5 ideias para promover a polinização cruzada
A teoria da polinização cruzada atravessa diferentes momentos da vida: o mundo empresarial e o convívio social, o desporto e a criatividade. Quer promover a polinização cruzada na sua empresa ou organização? Aqui estão 5 ideias práticas.
1. Junte pessoas improváveis
Ninguém domina todos os assuntos, mas a diversidade de competências e experiências pode abrir portas à inovação. Promova encontros entre pessoas de diferentes áreas ou origens. A interação entre pontos de vista divergentes é a base para soluções criativas e transformadoras.
2. Troque os papéis
Estar no lugar do outro é fundamental para compreender as suas dificuldades e perspetivas. Na sua organização, incentive os colaboradores a trocarem temporariamente de funções.

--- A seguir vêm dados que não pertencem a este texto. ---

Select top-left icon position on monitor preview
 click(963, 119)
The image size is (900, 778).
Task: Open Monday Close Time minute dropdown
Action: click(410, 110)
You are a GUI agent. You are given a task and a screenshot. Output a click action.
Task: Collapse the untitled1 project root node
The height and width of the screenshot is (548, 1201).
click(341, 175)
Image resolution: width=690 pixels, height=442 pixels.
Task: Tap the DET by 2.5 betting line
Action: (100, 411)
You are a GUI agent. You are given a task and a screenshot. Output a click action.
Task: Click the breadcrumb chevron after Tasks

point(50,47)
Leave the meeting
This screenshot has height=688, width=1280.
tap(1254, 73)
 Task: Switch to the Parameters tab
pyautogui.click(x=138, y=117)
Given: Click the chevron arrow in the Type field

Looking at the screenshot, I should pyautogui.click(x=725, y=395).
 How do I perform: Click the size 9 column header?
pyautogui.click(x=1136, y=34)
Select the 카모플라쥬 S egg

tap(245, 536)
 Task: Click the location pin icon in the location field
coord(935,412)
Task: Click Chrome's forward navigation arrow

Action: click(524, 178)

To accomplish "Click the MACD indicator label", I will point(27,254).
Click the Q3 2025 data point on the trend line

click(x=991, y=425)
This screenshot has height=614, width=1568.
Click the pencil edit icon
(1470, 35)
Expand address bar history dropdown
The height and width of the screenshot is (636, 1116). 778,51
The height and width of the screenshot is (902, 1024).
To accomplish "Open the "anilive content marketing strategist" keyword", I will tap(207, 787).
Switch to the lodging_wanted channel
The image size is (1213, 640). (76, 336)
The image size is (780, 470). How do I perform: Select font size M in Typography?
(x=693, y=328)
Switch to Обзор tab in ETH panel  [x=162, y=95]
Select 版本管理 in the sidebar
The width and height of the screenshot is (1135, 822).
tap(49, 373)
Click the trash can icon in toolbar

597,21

Um vendedor pode acompanhar a equipa de design durante uma semana para se inteirar dos desafios — e vice-versa. Esta prática melhora a empatia e estimula novas ideias.
3. Valorize a diversidade
Cada pessoa tem um histórico e uma visão do mundo únicos. Incentivar a colaboração entre indivíduos com diferentes experiências de vida — quer sejam culturais, sociais ou profissionais — enriquece o trabalho em equipa. A diversidade agrega valor ao resultado final, ampliando as possibilidades de inovação.
4. Invista em programas de mentoria
A troca de conhecimentos é essencial. Um modelo de mentoria cruzada, no qual tanto os mais experientes como os mais novos partilham ideias, permite que sejam criadas soluções frescas sem perder o rigor técnico. Este tipo de interação também fortalece a ligação entre os membros da organização.
5. Abra-se à sociedade
As parcerias externas trazem perspetivas inovadoras. Considere colaborar com start-ups, universidades ou até empresas de indústrias distintas. Por exemplo, um restaurante pode trabalhar com um centro de tecnologia, ou um ATL pode colaborar com uma empresa de moda. No universo das ideias, as possibilidades são infinitas.